Tue, 22 Jun 2010 Apple iOS 4 review
Useful update for most, but not all, Apple iPhone and iPod touch owners
- Manufacturer: Apple
- Pros: Multitasking features are a welcome addition, lots of great, smaller refinements, zippy performance
- Cons: Holes in multitasking functionality, Mail still lacks flagging and full text search, despite folders, app management still feels clunky, no iPad version yet.
- Min specs: Apple notes: "iOS 4 works with iPhone 4, iPhone 3GS, and iPhone 3G. Not all features are compatible with all devices. For example, multitasking is available only with iPhone 4 and iPhone 3GS." The update is also compatible with the third generation iPod touch. A limited number of features also work with the second generation iPod touch.
- Price: Free
- Star rating:
With three years of major iPhone software versions under its belt, Apple’s strategy for releasing updates has fallen into a recognisable pattern. So far, every release has been anchored by a tentpole feature that many will argue should have been there from the beginning. In iPhone OS 2.0, that was support for third-party apps; in iPhone OS 3.0, it was cut, copy, and paste; now, in the re-branded iOS 4, it’s multitasking.
Make no mistake, multitasking is the lynchpin of iOS 4; for better or worse, the rest is just window dressing - though welcome window dressing, to be sure.

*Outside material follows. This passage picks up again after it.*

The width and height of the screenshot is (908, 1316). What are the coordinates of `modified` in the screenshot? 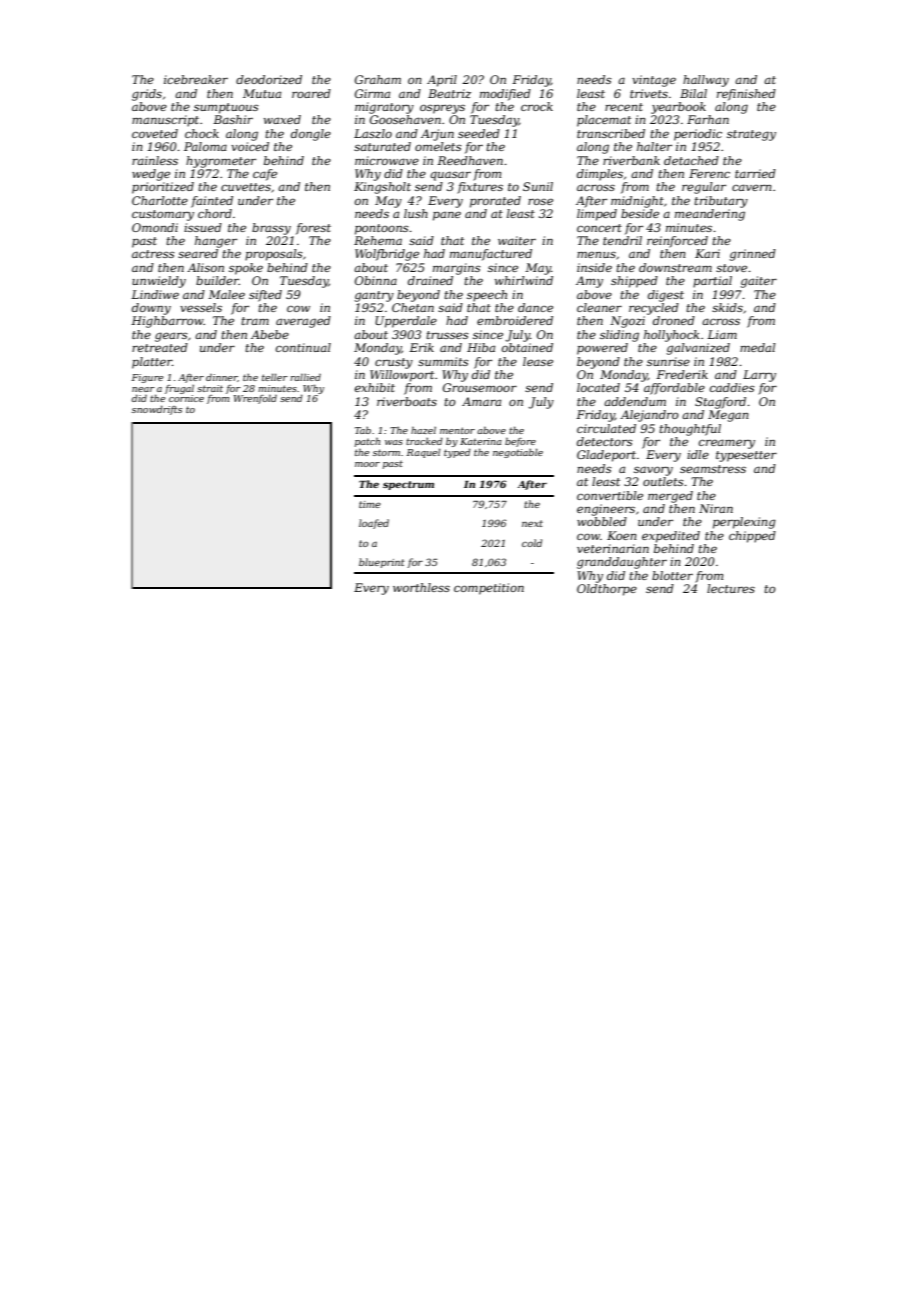 It's located at (505, 95).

He tasks me, and I shall have him!
As pedants will no doubt note, the iPhone’s multitasking is actually multitasking with an asterisk. In the company’s preview of the new operating system back in April, it laid out seven specific types of tasks that could run in the background. The combination of these tasks presents a convincing simulacrum of the kind of multitasking you’ll find on a desktop computer, but there are holes in the functionality. For example, Instapaper developer Marco Arment pointed to one of the major gaps not addressed by iOS 4—the ability for applications to grab new data from the network while they’re in the background. So if you’re hoping that iOS 4 means that your RSS reader or Twitter client will be able to download new content while in the background and present it to you when you switch to the app, you’re going to be disappointed. (Arment’s post also presents a potential solution to this problem which I would be surprised if Apple didn’t implement at some point).
For many users, though, the iOS 4’s implementation of multitasking will be good enough. And because Apple’s built the background capabilities into the OS, rather than leaving it up to individual developers, the company’s take on multitasking lets users do multiple things at the same time without chewing through their phones’ battery life. In my admittedly informal tests, multitasking in iOS 4 didn’t seem to drain my iPhone 3GS’s battery any faster than the previous version of the operating system, and I certainly wasn’t holding back on the multitasking.
Multitasking represents the biggest fundamental change to iOS at least since last year’s introduction of cut, copy, and paste—possibly in the history of Apple’s mobile devices. As with those text manipulation features, we’ve grown so accustomed to working without multitasking that it’s likely going to take an adjustment for most users to override that instinctive muscle memory that requires jumping back to the Home screen whenever switching applications.